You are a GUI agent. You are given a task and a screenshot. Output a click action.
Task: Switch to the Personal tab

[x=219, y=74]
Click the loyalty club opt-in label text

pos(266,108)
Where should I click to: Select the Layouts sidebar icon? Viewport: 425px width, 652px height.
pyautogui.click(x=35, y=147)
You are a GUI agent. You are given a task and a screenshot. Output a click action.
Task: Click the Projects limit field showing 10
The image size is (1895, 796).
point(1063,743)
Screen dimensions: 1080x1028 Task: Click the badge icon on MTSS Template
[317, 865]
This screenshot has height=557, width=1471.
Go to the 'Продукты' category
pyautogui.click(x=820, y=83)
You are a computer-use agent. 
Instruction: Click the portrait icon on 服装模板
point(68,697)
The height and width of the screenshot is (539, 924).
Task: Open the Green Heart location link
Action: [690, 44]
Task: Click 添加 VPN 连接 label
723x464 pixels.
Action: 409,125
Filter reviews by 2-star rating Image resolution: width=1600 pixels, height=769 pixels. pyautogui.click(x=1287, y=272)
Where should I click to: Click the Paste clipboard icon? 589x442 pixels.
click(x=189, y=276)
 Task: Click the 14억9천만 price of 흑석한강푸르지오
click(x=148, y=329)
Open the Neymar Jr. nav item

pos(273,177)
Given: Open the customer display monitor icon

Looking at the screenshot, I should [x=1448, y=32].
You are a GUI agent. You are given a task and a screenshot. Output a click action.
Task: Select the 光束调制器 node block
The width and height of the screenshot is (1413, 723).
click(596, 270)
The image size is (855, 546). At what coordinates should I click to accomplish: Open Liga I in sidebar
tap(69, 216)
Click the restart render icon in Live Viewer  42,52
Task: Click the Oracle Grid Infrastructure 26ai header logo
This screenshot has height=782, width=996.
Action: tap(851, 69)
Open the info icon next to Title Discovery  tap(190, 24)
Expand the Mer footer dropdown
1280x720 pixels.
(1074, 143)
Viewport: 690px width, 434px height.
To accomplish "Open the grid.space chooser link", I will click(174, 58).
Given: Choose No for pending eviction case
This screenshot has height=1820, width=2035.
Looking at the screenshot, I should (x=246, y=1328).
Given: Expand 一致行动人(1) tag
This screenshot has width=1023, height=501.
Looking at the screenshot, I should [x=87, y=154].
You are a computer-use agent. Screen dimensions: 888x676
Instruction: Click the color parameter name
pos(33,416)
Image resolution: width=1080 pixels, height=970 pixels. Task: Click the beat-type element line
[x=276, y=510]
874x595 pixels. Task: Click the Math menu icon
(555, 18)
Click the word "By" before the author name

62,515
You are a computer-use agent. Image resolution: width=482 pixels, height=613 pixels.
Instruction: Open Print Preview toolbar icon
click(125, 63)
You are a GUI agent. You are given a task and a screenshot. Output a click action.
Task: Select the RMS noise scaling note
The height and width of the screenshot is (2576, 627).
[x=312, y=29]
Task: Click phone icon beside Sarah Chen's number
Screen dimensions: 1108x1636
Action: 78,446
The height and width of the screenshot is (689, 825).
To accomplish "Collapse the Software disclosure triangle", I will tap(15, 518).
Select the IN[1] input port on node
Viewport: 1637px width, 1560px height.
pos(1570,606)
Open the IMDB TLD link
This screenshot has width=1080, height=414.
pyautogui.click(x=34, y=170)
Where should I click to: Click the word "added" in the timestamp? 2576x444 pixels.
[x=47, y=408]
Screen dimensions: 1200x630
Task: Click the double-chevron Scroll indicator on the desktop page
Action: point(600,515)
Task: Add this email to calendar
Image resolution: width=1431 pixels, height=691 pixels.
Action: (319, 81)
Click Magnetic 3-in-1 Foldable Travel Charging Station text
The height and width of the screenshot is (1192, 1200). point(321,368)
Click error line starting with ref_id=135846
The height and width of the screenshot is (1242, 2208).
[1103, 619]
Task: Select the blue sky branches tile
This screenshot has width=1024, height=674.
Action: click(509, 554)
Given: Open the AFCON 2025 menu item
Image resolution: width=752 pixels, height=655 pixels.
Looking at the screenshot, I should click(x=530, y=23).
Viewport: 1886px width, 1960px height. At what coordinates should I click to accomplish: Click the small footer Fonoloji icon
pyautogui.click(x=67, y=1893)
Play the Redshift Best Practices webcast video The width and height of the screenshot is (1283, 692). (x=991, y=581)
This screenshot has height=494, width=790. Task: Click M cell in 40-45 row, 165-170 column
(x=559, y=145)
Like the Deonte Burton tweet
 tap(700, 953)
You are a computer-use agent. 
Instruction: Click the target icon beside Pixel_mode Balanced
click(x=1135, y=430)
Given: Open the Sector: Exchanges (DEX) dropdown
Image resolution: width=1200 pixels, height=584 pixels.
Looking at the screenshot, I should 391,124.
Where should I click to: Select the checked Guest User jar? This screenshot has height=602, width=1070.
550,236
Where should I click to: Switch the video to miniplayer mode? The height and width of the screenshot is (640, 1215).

▶ YOUR GOAL
The response should be an exact copy of every line above.

▶ EXPECTED OUTPUT
You are a GUI agent. You are given a task and a screenshot. Output a click action.
Task: Switch to the Personal tab

[x=219, y=74]
Click the loyalty club opt-in label text

pos(266,108)
Where should I click to: Select the Layouts sidebar icon? Viewport: 425px width, 652px height.
pyautogui.click(x=35, y=147)
You are a GUI agent. You are given a task and a screenshot. Output a click action.
Task: Click the Projects limit field showing 10
The image size is (1895, 796).
point(1063,743)
Screen dimensions: 1080x1028 Task: Click the badge icon on MTSS Template
[317, 865]
This screenshot has height=557, width=1471.
Go to the 'Продукты' category
pyautogui.click(x=820, y=83)
You are a computer-use agent. 
Instruction: Click the portrait icon on 服装模板
point(68,697)
The height and width of the screenshot is (539, 924).
Task: Open the Green Heart location link
Action: [690, 44]
Task: Click 添加 VPN 连接 label
723x464 pixels.
Action: 409,125
Filter reviews by 2-star rating Image resolution: width=1600 pixels, height=769 pixels. pyautogui.click(x=1287, y=272)
Where should I click to: Click the Paste clipboard icon? 589x442 pixels.
click(x=189, y=276)
 Task: Click the 14억9천만 price of 흑석한강푸르지오
click(x=148, y=329)
Open the Neymar Jr. nav item

pos(273,177)
Given: Open the customer display monitor icon

Looking at the screenshot, I should [x=1448, y=32].
You are a GUI agent. You are given a task and a screenshot. Output a click action.
Task: Select the 光束调制器 node block
The width and height of the screenshot is (1413, 723).
click(596, 270)
The image size is (855, 546). At what coordinates should I click to accomplish: Open Liga I in sidebar
tap(69, 216)
Click the restart render icon in Live Viewer  42,52
Task: Click the Oracle Grid Infrastructure 26ai header logo
This screenshot has height=782, width=996.
Action: tap(851, 69)
Open the info icon next to Title Discovery  tap(190, 24)
Expand the Mer footer dropdown
1280x720 pixels.
(1074, 143)
Viewport: 690px width, 434px height.
To accomplish "Open the grid.space chooser link", I will click(174, 58).
Given: Choose No for pending eviction case
This screenshot has height=1820, width=2035.
Looking at the screenshot, I should (x=246, y=1328).
Given: Expand 一致行动人(1) tag
This screenshot has width=1023, height=501.
Looking at the screenshot, I should [x=87, y=154].
You are a computer-use agent. Screen dimensions: 888x676
Instruction: Click the color parameter name
pos(33,416)
Image resolution: width=1080 pixels, height=970 pixels. Task: Click the beat-type element line
[x=276, y=510]
874x595 pixels. Task: Click the Math menu icon
(555, 18)
Click the word "By" before the author name

62,515
You are a computer-use agent. Image resolution: width=482 pixels, height=613 pixels.
Instruction: Open Print Preview toolbar icon
click(125, 63)
You are a GUI agent. You are given a task and a screenshot. Output a click action.
Task: Select the RMS noise scaling note
The height and width of the screenshot is (2576, 627).
[x=312, y=29]
Task: Click phone icon beside Sarah Chen's number
Screen dimensions: 1108x1636
Action: 78,446
The height and width of the screenshot is (689, 825).
To accomplish "Collapse the Software disclosure triangle", I will tap(15, 518).
Select the IN[1] input port on node
Viewport: 1637px width, 1560px height.
pos(1570,606)
Open the IMDB TLD link
This screenshot has width=1080, height=414.
pyautogui.click(x=34, y=170)
Where should I click to: Click the word "added" in the timestamp? 2576x444 pixels.
[x=47, y=408]
Screen dimensions: 1200x630
Task: Click the double-chevron Scroll indicator on the desktop page
Action: point(600,515)
Task: Add this email to calendar
Image resolution: width=1431 pixels, height=691 pixels.
Action: (319, 81)
Click Magnetic 3-in-1 Foldable Travel Charging Station text
The height and width of the screenshot is (1192, 1200). point(321,368)
Click error line starting with ref_id=135846
The height and width of the screenshot is (1242, 2208).
[1103, 619]
Task: Select the blue sky branches tile
This screenshot has width=1024, height=674.
Action: click(509, 554)
Given: Open the AFCON 2025 menu item
Image resolution: width=752 pixels, height=655 pixels.
Looking at the screenshot, I should click(x=530, y=23).
Viewport: 1886px width, 1960px height. At what coordinates should I click to accomplish: Click the small footer Fonoloji icon
pyautogui.click(x=67, y=1893)
Play the Redshift Best Practices webcast video The width and height of the screenshot is (1283, 692). (x=991, y=581)
This screenshot has height=494, width=790. Task: Click M cell in 40-45 row, 165-170 column
(x=559, y=145)
Like the Deonte Burton tweet
 tap(700, 953)
You are a computer-use agent. 
Instruction: Click the target icon beside Pixel_mode Balanced
click(x=1135, y=430)
Given: Open the Sector: Exchanges (DEX) dropdown
Image resolution: width=1200 pixels, height=584 pixels.
Looking at the screenshot, I should 391,124.
Where should I click to: Select the checked Guest User jar? This screenshot has height=602, width=1070.
550,236
Where should I click to: Switch the video to miniplayer mode? The height and width of the screenshot is (640, 1215).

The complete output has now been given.